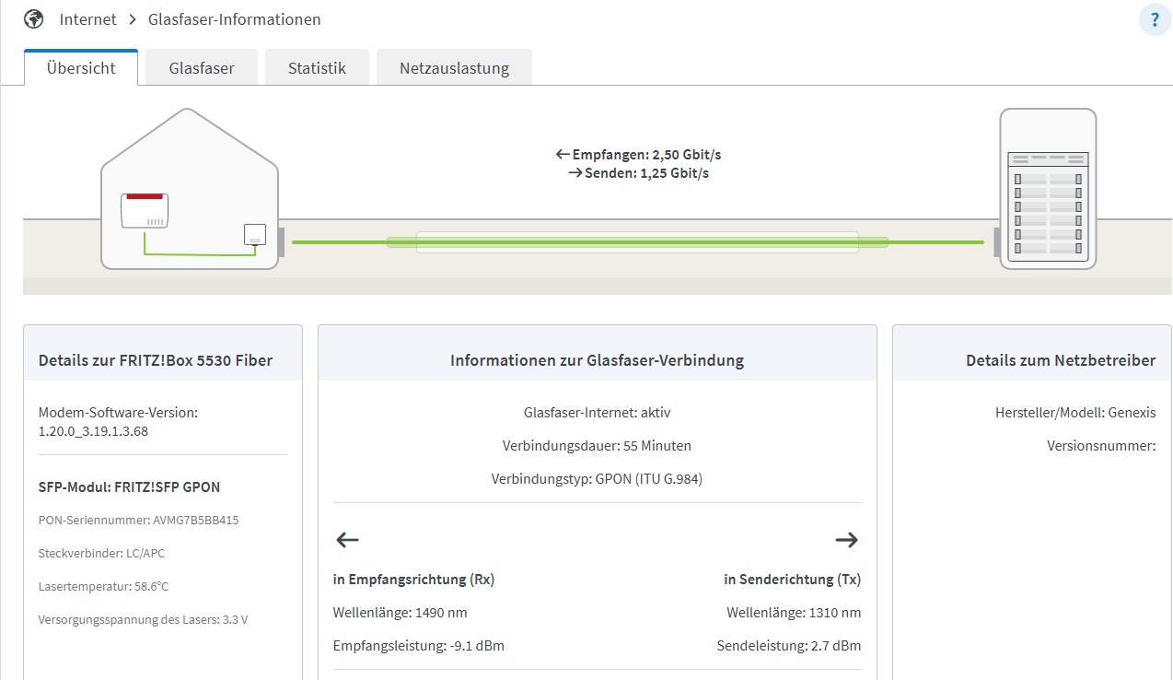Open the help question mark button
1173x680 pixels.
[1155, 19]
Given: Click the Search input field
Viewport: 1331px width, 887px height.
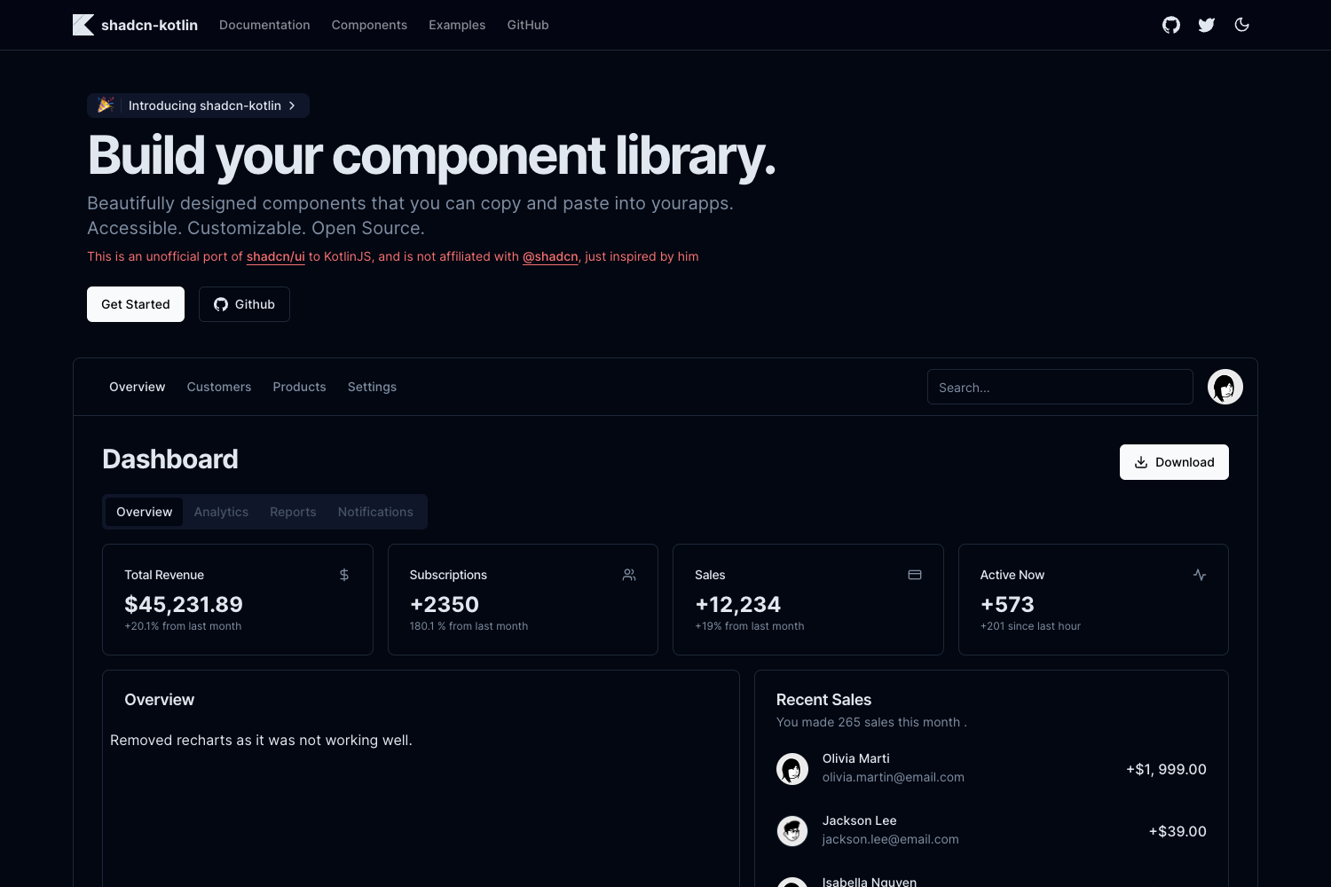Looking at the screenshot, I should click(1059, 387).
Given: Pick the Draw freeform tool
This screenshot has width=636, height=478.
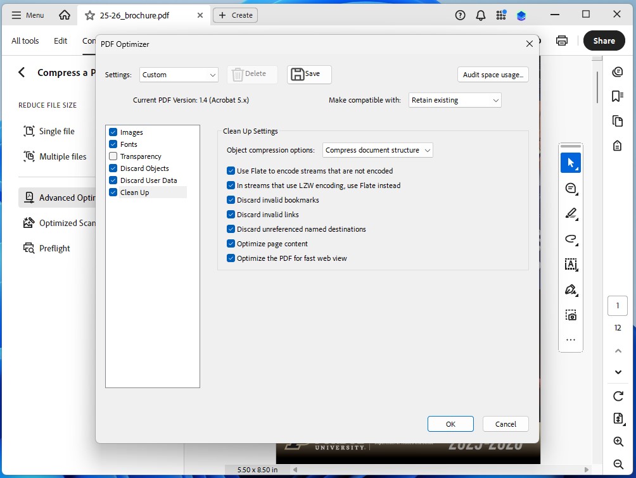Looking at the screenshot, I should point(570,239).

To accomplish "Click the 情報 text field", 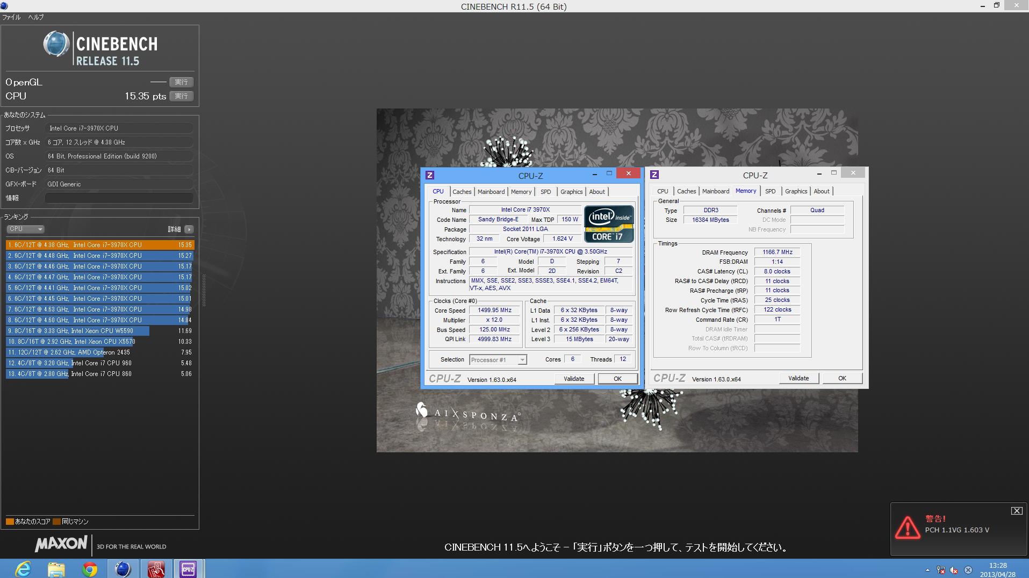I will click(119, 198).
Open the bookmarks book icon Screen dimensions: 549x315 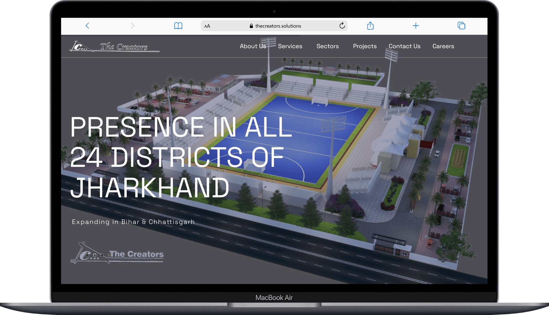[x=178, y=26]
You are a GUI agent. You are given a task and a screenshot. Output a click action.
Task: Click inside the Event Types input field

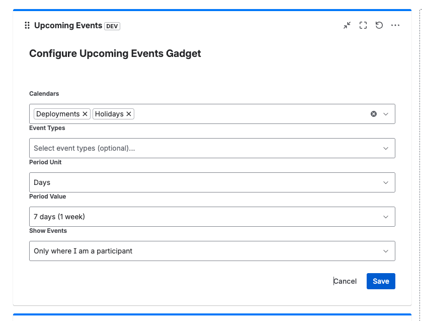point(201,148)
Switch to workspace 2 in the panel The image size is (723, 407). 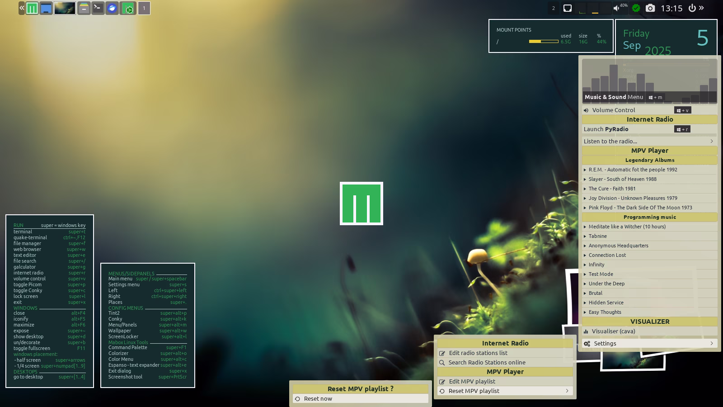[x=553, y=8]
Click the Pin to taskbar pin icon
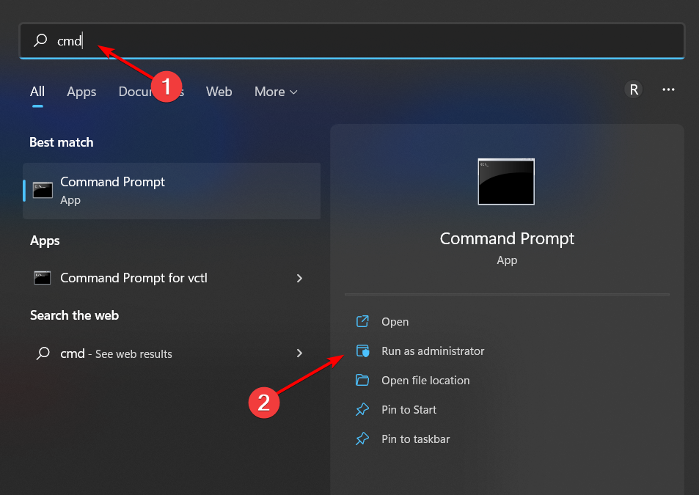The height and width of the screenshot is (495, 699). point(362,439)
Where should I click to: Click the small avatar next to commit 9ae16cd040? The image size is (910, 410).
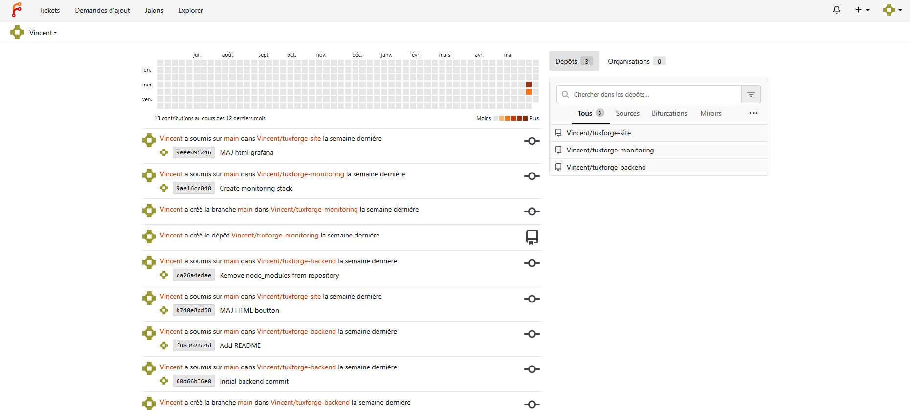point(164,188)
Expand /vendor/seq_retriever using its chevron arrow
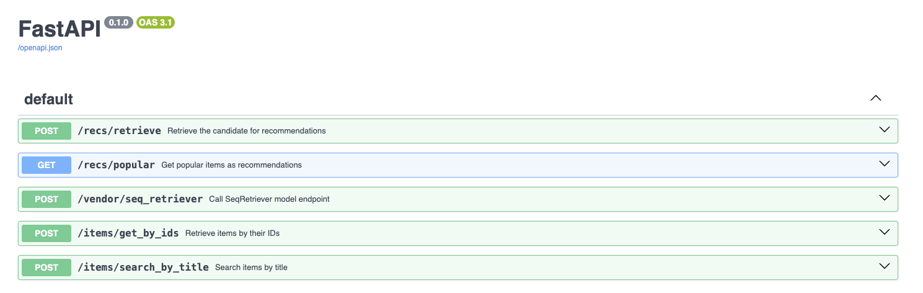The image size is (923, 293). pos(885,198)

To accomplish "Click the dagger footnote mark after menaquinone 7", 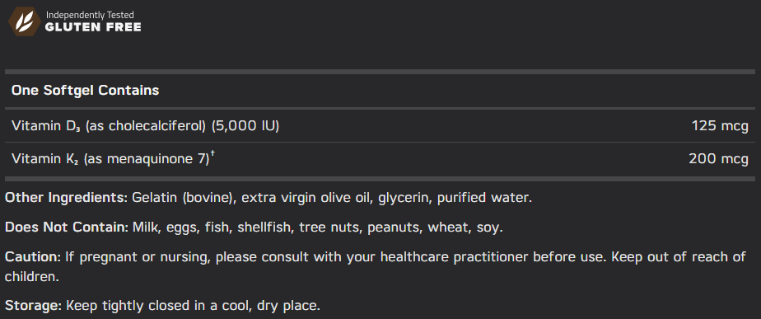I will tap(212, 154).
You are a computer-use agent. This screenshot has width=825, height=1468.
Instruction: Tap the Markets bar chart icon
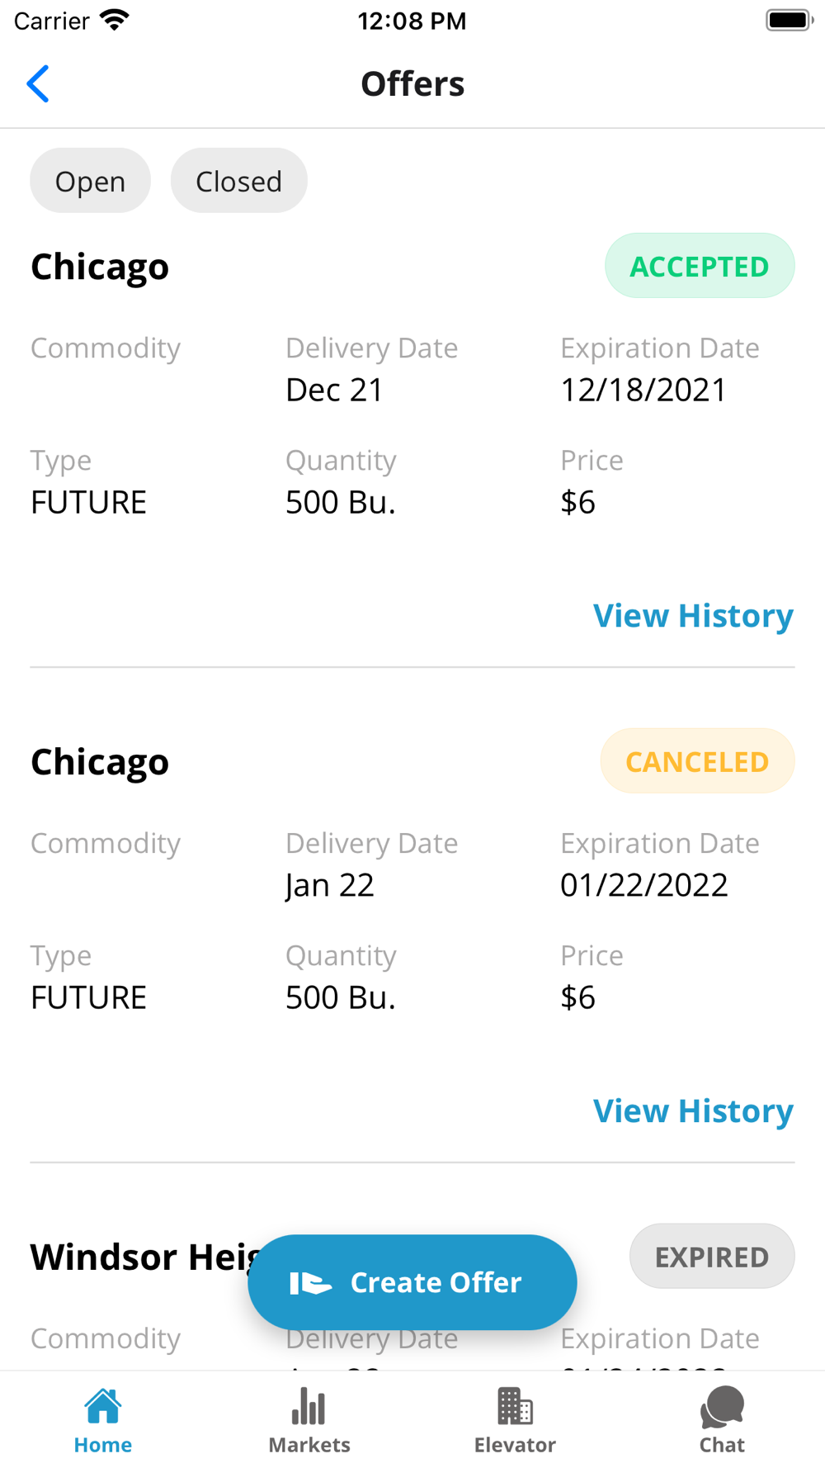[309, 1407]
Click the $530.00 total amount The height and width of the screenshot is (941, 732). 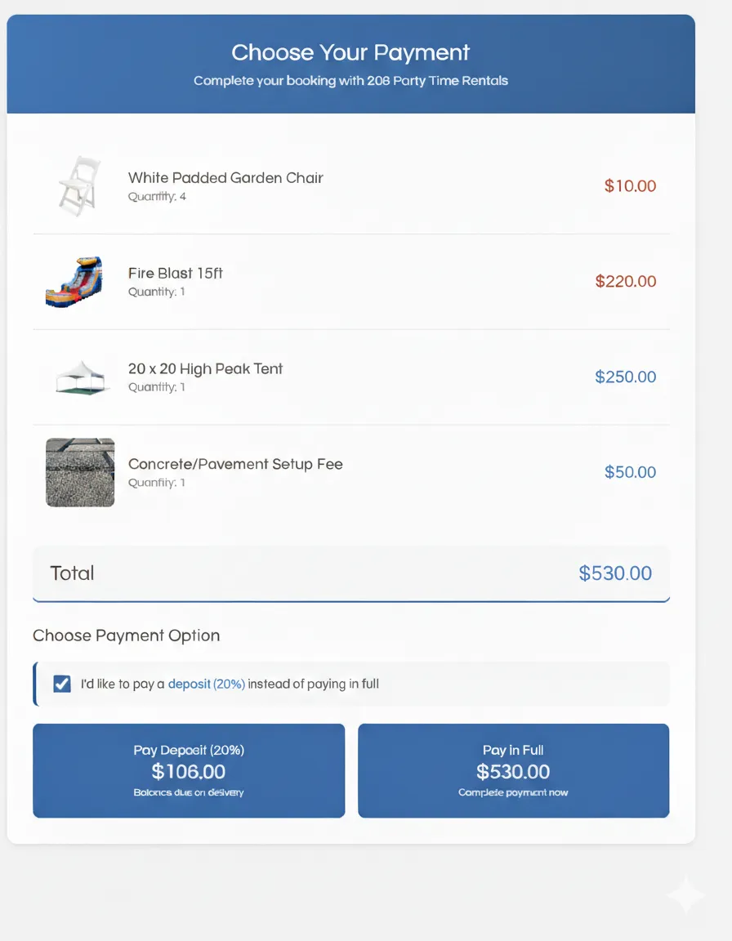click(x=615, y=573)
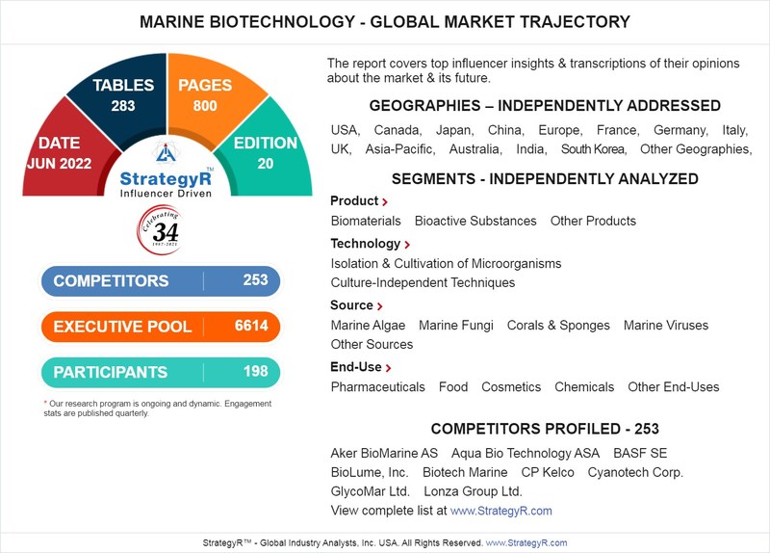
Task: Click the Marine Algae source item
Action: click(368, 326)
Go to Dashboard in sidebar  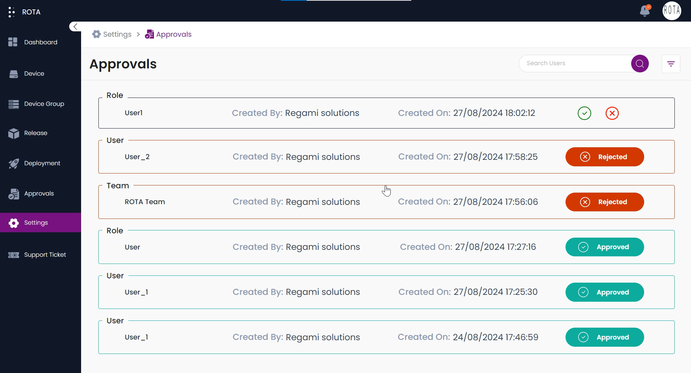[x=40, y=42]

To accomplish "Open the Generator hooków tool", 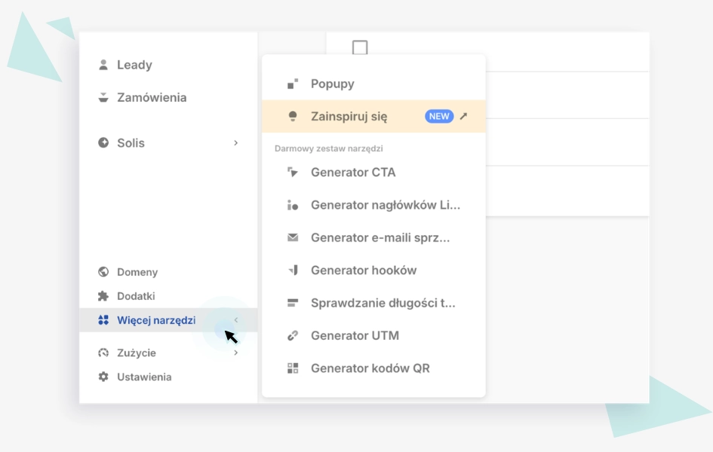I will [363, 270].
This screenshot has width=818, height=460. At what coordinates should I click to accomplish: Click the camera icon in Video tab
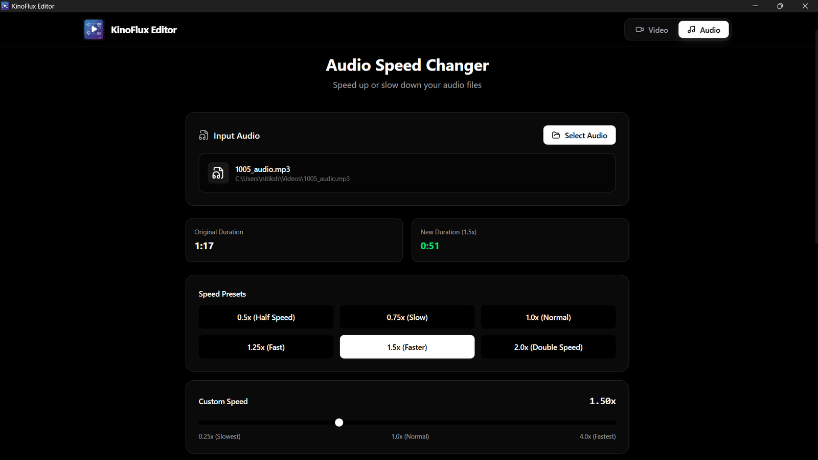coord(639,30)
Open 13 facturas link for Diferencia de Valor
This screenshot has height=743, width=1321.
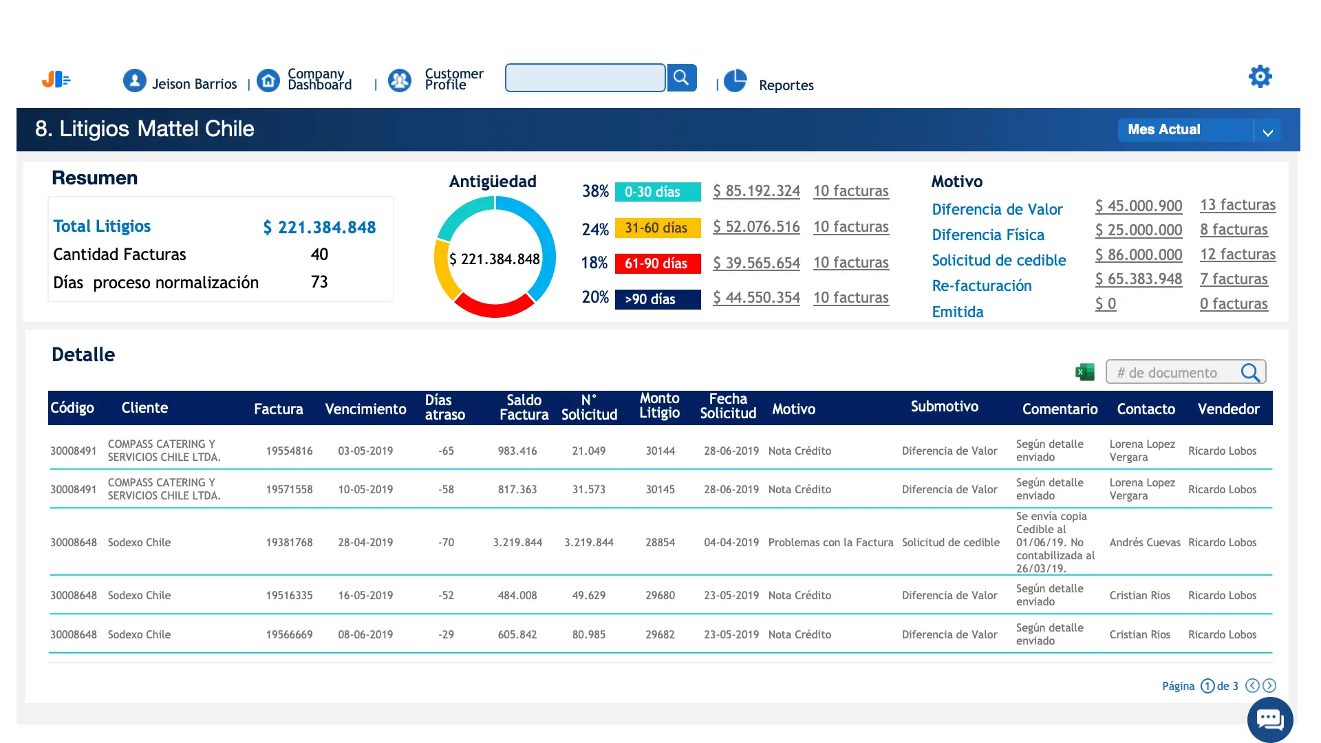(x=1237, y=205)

● ● ● ●

Task objective »
Lay out the items from the line with "You are a computer-use" to the line with "[309, 1407]" as a two-column CSV with the headers item and answer. Put each item's text and its answer in one quoted field apiece, turn line breaks into spaces, and leave out the pictures.

The completed task »
item,answer
"You are a computer-use agent. This screenshot has width=825, height=1468. Instruction: Tap the Markets bar chart icon","[309, 1407]"